Native News 2018

Dear Reader,

The relationship between Native Americans and the federal government in the U.S. is full of treaties made and broken.

The earliest treaties, made as more white settlers started moving into the recently explored Louisiana Purchase, treated tribal groups as equal governments and made no claim to ownership of the land, but rather established non-overlapping territories for the tribes living across the northern plains.

Just a few years later however, the federal government started inventing new ways to assert claims over tribal land and, eventually, over the people themselves. By the late 1880s Native Americans across the country were confined to reservations that represented tiny fractions of their previous homelands and in some cases didn’t even overlap with their ancestral home.

With a history like that, stories from reservations tend to be heavy, but this year’s issue of Native News highlights people working toward a better future. With seven vastly different reservations across the state of Montana, each tribe has the tedious task of navigating a relationship with bureaucracy from several levels: federal, state, county, while keeping their culture intact.

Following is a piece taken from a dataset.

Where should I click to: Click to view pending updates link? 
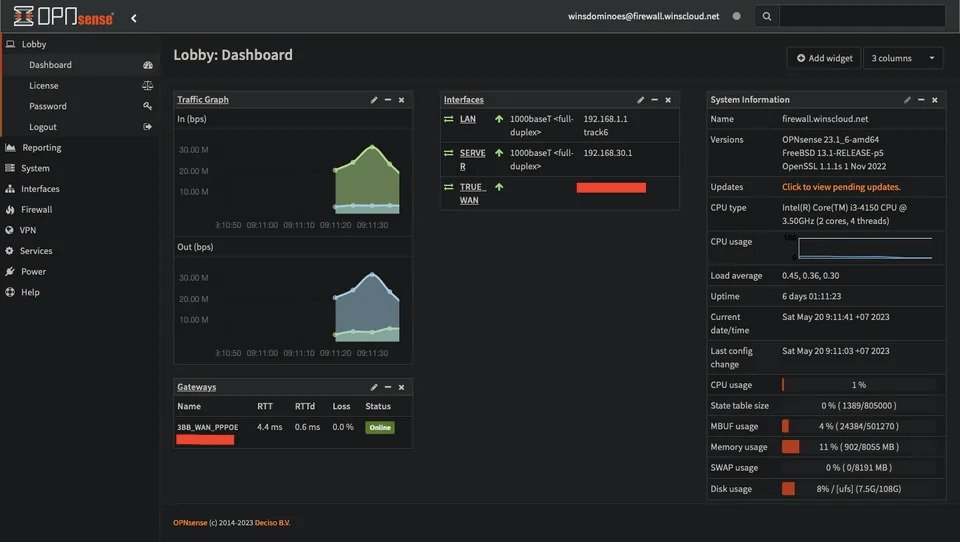pos(841,187)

The 2018 Montana Native News Honors Project takes an in-depth look at those relationships and the meaning of tribal sovereignty.

On the Flathead reservation, the tribal defenders office is taking a new approach to rehabilitate tribal members entangled in the criminal justice system. On the Blackfeet reservation the tribe is developing its own plan to combat the changing climate. A group of high school students on Rocky Boy’s reservation have launched a program to lend a hand to their peers by picking up where federal government supplemental nutrition programs leave off. On the Fort Belknap reservation, new fresh food initiatives will serve a community embattled by diabetes and lack of fresh produce. An immersive language education program is giving new life to the Dakota language on the Fort Peck reservation.

The Indian Reorganization Act, which became law in 1934, lead to the creation of tribal governments on reservations across the country. Imposing a government structure on reservations has had long term repercussions.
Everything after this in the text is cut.